The test combines a new pancreatic cancer biomarker, thrombospondin-2 (THBS2), a protein released by platelets in the blood, with the CA 19-9 protein, which is already used clinically. The study found that the test detects individuals with stage 1 or 2 pancreatic cancer with 87% sensitivity. The new test will need more study before it becomes clinically available.
New biomarkers to detect pancreatic cancer at its earliest stages are important because the 5-year survival rate after a late diagnosis is only about 5%. The majority of patients—about 80%—receive their diagnosis too late for surgery. The disease spreads quickly and resists chemotherapy.
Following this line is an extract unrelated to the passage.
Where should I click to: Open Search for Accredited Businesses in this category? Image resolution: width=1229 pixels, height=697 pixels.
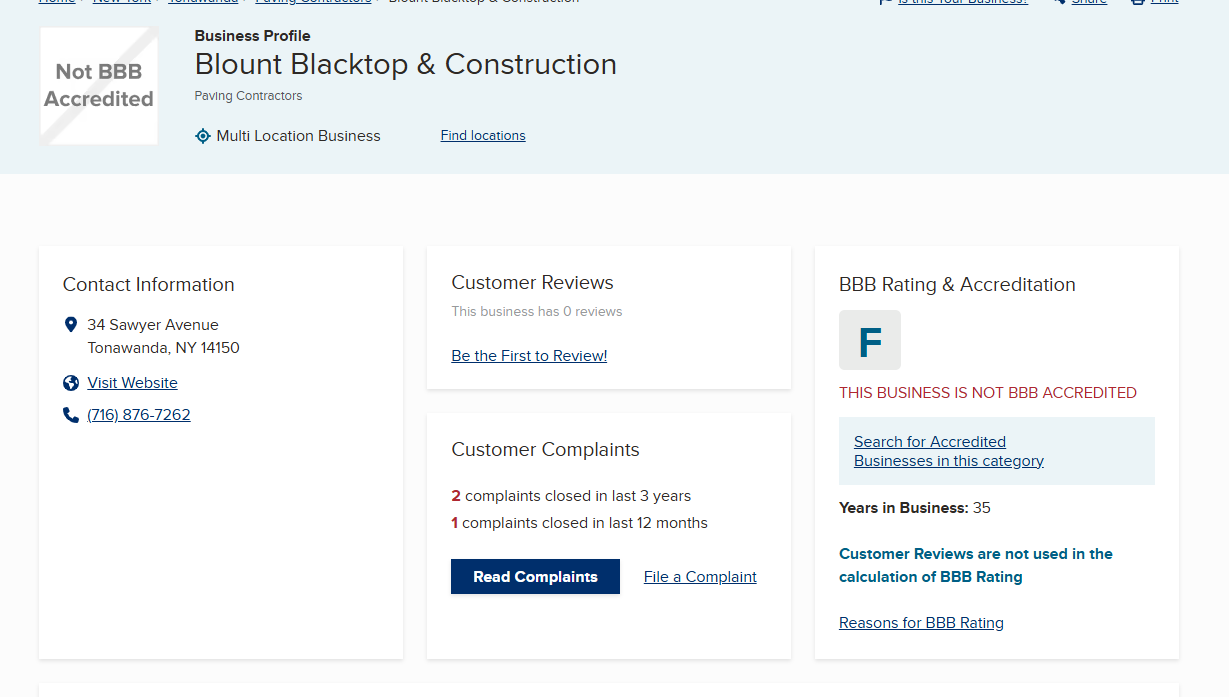tap(948, 451)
"If we could detect the disease earlier, it could have a huge impact on survival for patients," said Kenneth Yu, MD, a medical oncologist at Memorial Sloan Kettering Cancer Center in New York City.
Even after decades of research, CA 19-9 was the only biomarker routinely used in pancreatic cancer testing. On its own, CA 19-9 is useful for monitoring disease progression, but CA 19-9 is not sensitive or specific enough for screening. Combining CA 19-9 with THBS2 made the blood test more sensitive in identifying people with pancreatic cancer (87% sensitivity) and more specific in ruling out those who do not have pancreatic cancer (98% specificity).
Over the past 10 years, the search for new pancreatic cancer biomarkers has intensified. "The literature is full of promising candidate biomarkers, but I don't know of any that have been validated," said Randy Haun, PhD, an associate professor at the University of Arkansas for Medical Sciences College of Pharmacy in Little Rock, who has researched pancreatic cancer biomarkers. "It's not that people aren't trying. It's a very tough problem."
The researchers behind the new THBS2 and CA 19-9 test hope to continue studying it with larger groups of pancreatic cancer patients and with those at higher risk. Their ultimate goal is seeing it used clinically to detect pancreatic cancer before it reaches stage 1.